Unsolicited commercial e-mail is a threat to the availability of networks and information, because of the extent to which it can clog up the arteries of the Internet; it is also the subject of regulation. When it is carrying a payload (virus, spyware, etc) – it can also be a threat to the confidentiality and integrity of that information. Organizations need to take action to defend their organizations against spam and also to ensure that their own electronic marketing is not treated as spam.
One person’s spam is another’s useful e-mail marketing – and most companies are interested in e-mail marketing, at least at the level of regular newsletters and other updates, all of which could fall within the definition of spam. In the Information Age, as more and more marketing becomes digital (and Instant Messaging, Cellphones and Voice over IP become attractive marketing vectors), so more and more organizations will need to address the issue as part of their overall IT governance approach.
The EU Directive on Privacy and Electronic Communications was passed in July 2002, with a deadline for implementation of October 2003. It set out guidelines for how direct marketing should and should not be done. It placed obligations on the senders of unsolicited commercial e-mail, including the requirement that people be required to opt-in to receive unsolicited messages, that false sender identities and false return addresses should be prohibited, and a genuine opt-out option should be provided. Not all EU countries have yet incorporated this directive into their national legislation and, where they have, it has not always been uniform.

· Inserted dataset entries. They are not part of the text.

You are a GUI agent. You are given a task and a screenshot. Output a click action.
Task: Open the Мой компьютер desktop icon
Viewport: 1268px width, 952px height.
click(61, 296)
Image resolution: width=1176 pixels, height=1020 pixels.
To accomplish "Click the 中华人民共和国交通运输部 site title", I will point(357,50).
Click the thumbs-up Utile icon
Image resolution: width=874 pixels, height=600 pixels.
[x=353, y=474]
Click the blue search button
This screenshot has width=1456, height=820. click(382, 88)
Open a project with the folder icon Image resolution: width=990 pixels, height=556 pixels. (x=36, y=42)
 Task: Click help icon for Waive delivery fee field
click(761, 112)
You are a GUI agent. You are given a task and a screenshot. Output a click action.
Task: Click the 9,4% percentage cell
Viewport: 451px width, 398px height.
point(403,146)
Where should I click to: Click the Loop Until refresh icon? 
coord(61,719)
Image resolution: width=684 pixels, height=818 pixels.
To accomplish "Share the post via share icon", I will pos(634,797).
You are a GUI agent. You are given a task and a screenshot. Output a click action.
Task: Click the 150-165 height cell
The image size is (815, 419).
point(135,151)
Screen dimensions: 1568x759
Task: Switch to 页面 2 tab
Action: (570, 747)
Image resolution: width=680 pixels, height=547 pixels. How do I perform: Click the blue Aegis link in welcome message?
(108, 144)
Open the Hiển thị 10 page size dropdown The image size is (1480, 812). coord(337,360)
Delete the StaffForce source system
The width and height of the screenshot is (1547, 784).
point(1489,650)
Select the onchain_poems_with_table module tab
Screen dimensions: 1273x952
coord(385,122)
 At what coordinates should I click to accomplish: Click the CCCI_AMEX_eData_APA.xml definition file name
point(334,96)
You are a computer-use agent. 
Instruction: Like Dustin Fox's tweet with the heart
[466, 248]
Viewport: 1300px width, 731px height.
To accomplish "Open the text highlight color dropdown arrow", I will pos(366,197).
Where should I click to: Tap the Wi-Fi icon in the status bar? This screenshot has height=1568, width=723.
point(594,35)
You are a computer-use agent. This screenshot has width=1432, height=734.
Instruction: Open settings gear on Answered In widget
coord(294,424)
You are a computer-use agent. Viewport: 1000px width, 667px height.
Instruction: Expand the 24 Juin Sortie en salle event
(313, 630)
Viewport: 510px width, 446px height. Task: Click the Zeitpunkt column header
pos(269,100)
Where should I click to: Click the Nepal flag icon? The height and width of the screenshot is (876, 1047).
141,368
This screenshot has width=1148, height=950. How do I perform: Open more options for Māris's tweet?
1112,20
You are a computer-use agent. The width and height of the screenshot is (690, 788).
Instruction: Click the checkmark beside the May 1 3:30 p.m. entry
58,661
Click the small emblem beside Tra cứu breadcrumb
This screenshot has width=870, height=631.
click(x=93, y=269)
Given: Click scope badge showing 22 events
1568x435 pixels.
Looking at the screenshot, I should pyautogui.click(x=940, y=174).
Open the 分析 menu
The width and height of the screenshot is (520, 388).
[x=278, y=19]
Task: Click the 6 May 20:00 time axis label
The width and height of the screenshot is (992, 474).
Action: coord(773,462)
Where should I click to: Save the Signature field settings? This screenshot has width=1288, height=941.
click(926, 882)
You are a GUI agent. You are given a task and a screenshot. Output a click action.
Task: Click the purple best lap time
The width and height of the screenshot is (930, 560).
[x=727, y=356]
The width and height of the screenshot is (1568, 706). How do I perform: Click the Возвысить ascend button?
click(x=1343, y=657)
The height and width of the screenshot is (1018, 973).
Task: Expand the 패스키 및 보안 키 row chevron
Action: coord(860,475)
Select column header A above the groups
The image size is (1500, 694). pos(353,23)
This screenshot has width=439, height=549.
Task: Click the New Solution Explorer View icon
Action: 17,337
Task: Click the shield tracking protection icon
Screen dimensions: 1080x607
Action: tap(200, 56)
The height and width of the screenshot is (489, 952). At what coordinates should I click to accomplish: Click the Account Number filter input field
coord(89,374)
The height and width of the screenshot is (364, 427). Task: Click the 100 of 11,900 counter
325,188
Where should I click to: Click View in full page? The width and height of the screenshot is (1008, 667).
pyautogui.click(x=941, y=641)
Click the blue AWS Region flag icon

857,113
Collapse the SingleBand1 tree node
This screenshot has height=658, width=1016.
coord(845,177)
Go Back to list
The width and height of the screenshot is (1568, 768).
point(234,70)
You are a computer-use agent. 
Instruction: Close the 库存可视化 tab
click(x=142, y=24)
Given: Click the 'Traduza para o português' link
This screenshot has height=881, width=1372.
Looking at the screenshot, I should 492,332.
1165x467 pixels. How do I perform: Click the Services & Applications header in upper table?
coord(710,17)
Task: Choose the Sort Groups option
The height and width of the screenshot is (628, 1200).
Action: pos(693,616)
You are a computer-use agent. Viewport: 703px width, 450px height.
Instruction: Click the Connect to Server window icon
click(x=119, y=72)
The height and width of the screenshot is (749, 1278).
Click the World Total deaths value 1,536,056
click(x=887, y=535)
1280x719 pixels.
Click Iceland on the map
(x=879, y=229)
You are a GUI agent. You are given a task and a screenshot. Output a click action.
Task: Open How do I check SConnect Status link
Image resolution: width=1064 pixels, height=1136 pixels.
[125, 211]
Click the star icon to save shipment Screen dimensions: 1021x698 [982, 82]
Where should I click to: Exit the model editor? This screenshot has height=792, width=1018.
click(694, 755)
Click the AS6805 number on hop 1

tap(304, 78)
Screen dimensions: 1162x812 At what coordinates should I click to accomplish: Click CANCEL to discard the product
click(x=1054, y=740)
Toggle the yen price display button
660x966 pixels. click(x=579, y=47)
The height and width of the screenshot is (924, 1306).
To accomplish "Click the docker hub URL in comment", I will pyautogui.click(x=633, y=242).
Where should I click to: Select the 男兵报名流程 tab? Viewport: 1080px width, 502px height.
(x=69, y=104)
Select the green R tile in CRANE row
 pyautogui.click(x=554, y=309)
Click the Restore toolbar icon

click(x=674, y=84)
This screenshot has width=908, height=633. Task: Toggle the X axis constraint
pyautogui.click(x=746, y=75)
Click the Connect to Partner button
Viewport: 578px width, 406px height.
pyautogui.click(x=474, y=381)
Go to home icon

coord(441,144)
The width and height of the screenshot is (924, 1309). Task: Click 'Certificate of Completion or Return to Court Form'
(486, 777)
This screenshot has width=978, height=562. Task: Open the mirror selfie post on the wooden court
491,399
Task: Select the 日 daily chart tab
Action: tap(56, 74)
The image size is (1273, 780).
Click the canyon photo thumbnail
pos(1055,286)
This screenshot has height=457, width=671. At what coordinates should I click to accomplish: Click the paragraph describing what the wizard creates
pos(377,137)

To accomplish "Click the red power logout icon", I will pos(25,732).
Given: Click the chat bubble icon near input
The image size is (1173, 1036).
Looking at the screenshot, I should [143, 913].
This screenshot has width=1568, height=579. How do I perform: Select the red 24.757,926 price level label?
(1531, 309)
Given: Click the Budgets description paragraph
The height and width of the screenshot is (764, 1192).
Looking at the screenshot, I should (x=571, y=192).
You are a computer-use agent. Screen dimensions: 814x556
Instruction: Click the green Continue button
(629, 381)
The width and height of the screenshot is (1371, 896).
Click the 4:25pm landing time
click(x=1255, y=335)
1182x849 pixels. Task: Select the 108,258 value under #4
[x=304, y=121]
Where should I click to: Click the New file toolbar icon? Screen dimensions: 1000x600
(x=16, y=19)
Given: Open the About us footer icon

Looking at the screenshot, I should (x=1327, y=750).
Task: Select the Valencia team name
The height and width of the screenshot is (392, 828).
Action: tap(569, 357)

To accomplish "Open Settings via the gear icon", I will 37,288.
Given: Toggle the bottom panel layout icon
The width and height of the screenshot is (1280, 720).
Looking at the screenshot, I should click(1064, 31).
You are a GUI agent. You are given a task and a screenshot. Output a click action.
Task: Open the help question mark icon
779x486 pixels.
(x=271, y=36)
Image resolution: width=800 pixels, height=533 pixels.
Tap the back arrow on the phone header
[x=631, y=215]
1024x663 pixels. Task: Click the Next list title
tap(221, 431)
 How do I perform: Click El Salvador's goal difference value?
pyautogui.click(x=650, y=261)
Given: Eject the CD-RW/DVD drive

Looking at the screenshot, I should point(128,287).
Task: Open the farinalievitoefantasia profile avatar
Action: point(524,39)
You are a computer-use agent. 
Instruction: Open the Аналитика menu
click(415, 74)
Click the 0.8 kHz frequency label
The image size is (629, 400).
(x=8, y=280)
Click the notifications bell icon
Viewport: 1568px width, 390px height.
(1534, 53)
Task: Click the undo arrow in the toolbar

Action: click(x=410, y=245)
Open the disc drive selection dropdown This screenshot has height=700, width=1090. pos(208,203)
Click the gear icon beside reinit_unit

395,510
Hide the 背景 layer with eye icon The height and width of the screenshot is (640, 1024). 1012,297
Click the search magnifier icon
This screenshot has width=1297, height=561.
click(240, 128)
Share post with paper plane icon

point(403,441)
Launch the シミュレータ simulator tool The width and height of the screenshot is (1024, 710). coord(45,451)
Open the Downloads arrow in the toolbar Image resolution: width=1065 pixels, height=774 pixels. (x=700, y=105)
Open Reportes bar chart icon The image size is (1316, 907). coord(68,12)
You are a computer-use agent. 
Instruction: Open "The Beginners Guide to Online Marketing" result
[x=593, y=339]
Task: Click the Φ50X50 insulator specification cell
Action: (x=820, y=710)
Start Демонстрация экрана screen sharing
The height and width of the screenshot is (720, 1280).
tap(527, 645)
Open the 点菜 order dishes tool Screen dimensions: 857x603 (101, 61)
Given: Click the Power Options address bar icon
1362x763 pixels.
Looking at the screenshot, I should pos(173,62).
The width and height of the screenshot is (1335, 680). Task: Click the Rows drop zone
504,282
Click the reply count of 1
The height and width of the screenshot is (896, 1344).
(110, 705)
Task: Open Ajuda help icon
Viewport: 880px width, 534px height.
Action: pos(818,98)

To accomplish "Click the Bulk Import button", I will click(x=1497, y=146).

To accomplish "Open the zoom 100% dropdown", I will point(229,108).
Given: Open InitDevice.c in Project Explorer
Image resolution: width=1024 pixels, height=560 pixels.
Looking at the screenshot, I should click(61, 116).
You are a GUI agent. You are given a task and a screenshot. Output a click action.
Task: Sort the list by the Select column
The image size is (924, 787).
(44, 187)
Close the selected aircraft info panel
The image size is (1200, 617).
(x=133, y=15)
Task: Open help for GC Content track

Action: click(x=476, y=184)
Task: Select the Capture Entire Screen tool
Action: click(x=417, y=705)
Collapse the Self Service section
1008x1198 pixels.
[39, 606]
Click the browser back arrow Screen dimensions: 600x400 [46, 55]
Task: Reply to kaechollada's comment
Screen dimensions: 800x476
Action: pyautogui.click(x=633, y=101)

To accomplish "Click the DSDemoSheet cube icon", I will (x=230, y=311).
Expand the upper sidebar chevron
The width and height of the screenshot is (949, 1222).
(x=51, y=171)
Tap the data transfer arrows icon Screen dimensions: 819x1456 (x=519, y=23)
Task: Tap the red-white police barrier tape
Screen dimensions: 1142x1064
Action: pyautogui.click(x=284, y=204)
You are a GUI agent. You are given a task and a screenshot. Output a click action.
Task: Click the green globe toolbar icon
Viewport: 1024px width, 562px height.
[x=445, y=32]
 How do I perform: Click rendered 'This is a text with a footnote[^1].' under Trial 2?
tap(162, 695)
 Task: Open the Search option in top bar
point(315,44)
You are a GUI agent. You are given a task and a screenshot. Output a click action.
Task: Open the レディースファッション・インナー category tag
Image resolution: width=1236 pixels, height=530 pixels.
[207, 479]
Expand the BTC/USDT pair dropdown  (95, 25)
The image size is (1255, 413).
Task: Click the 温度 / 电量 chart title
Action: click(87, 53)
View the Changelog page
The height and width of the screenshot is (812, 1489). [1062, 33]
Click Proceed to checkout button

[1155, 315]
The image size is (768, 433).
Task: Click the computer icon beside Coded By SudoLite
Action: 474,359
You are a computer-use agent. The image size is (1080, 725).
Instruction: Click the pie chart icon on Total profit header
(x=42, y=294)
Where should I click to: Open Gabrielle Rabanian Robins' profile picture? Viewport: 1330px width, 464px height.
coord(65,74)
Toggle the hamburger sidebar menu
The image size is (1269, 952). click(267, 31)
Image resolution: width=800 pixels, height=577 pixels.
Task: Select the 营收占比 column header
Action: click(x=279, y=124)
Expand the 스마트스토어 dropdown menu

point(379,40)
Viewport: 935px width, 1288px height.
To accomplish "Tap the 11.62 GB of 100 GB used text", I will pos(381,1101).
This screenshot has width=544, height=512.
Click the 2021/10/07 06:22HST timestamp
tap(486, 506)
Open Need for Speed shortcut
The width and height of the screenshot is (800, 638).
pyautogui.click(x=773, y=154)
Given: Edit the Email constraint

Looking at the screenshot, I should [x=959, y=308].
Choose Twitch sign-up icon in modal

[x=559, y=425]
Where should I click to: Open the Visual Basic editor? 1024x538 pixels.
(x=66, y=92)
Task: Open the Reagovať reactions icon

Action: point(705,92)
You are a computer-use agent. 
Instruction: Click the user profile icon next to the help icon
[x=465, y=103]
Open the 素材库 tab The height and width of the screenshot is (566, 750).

For example, these UK regulations came into force on 11 December 2003 and superseded the earlier Telecommunications (Data Protection and Privacy) Regulations 1999. The UK’s Information Commissioner is also responsible for enforcing these regulations.
The regulations cover use, by telecommunication network and service providers, and individuals, of any publicly available electronic communications network for direct marketing purposes, and any unsolicited direct marketing activity by telephone, fax, electronic mail (which includes text/video/picture messaging, SMS and e-mail) and by automated telephone calling systems. The key right conferred both on individuals and corporate entities is the right to register their objection to receiving unsolicited direct marketing material, and it provides a mechanism for doing this.
The detailed law around data protection and privacy is evolving as cases work their way through the courts.
The US CAN-SPAM Act (‘Controlling the Assault of Non-Solicited Pornography and Marketing Act’) of 2003 set national standards in the US for the sending of commercial e-mail and requires the Federal Trade Commission (FTC) to enforce its provisions. This act permits e-mail marketers to send unsolicited commercial e-mail as long as it contains: an opt-out mechanism, a functioning return e-mail address, a valid subject line indicating it is an advertisement, the legitimate physical address of the mailer. The bill includes many other provisions, such as the formation of a national do-not-spam list, and the prohibition of certain email address collection methods. The ‘do-not-spam’ list idea was not a good one.
Many US states have also enacted anti-spam laws, some of which prohibit sending unsolicited commercial e-mail to state residents unless they have specifically opted-in to receive it.
Enforcement of legislation has been, in most jurisdictions, both weak and inconsistent. This is partly because enforcement is technologically difficult and partly because so much spam originates in jurisdictions beyond the control of any individual state. However, where authorities and affected organizations determine to take action, they do get results, as actions by various ISPs, by Microsoft, the jailing of a number of spammers and the April 2005 bankruptcy of the Internet’s third biggest spammer, all demonstrate.
The real anti-spam action, though, is really being taken by individual organizations. The most effective defences against spam are at the ISP level, the individual organization’s Internet gateway, and the individual user’s anti-spam filters. These technological defences – which lead to the creation of ‘black’ and ‘white’ lists of e-mail marketers – are the key barriers now faced by any organization attempting legitimately to use e-mail marketing as part of its marketing mix. And e-mail marketing works, but it only works for reputable companies if they comply with the law and apply best practice. Target customers have to trust you if they are going to put you on their e-mail marketing ‘white list’.